De Kindertelefoon vormt positieve uitzondering

Roelie Heijmans (24), een van de vrijwilligers van locatie Utrecht, publiceerde in november 2017 over haar afstudeeronderzoek in vakblad Sozio. Strekking van het artikel? Binnen de hulpverlening is participatie van het kind niet zo vanzelfsprekend. De Kindertelefoon is wat dat betreft een positieve uitzondering waar anderen van kunnen leren.

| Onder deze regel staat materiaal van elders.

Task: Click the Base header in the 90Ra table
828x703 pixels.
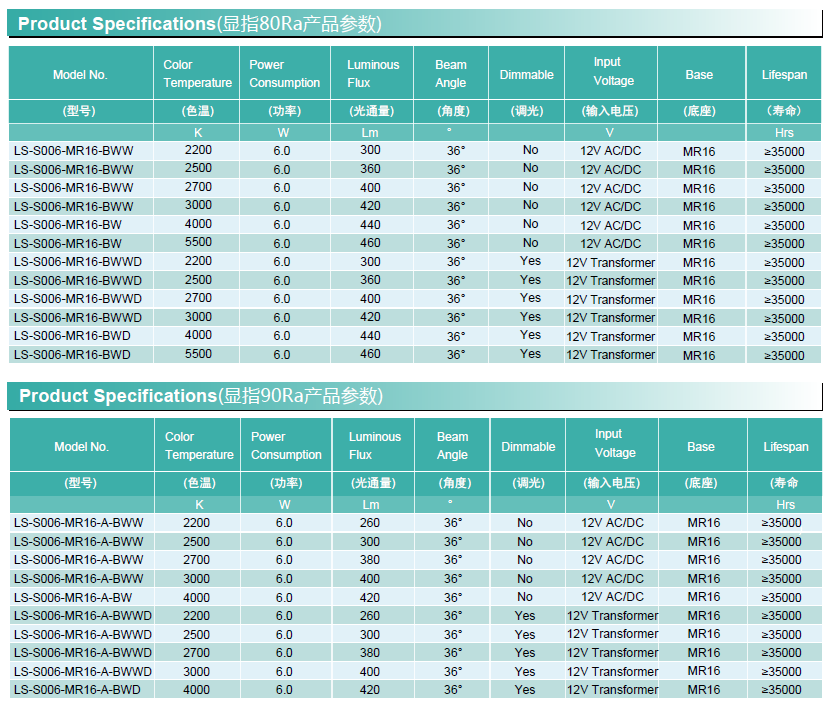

“Ik heb Maatschappelijk werk en dienstverlening aan de Hogeschool van Amsterdam gestudeerd. Tijdens de stage in mijn derde jaar kwam ik voor het eerst in aanraking met kinderen. Ik liep mee met regiehouders in een wijkteam. Het viel me op dat de nadruk lag op kindveiligheid en niet zozeer op het betrekken van kinderen bij de hulpverlening. Ik realiseerde me dat ik tijdens mijn opleiding ook helemaal niet geleerd heb hoe je met kinderen kunt praten. Om die vaardigheid op te doen, begon ik tijdens mijn studie als vrijwilliger bij de Kindertelefoon. Daar leerde ik kinderen te zien als individuen die ook een mening over hun situatie hebben. Als vrijwilliger help je ze nadenken over eigen oplossingen. Dat is wel een heel andere kijk op kinderen dan: ‘het kwetsbare kind dat beschermd moet worden’. Voor mijn afstudeerproject onderzocht ik de manier waarop kinderen van 8 tot en met 12 jaar worden betrokken binnen de hulpverlening van wijkteams. Volgens Artikel 12 van het Verdrag Inzake de Rechten van het Kind hebben kinderen namelijk recht op inspraak en participatie. Uit mijn onderzoek bleek dat kinderen nog lang niet altijd gehoord worden en dat Artikel 12 onbekend is bij hulpverleners. Ik zou willen dat de beeldvorming over het belang van participatie van kinderen verandert, bij zowel opleidingen als hulpverleningsorganisaties. Daarnaast zou een organisatie als de Kindertelefoon studenten en medewerkers kunnen trainen in gesprekstechnieken. Wanneer kinderen ervaren dat ze een mening hebben die ertoe doet, zullen ze uitgroeien tot actieve burgers in onze participatiemaatschappij.”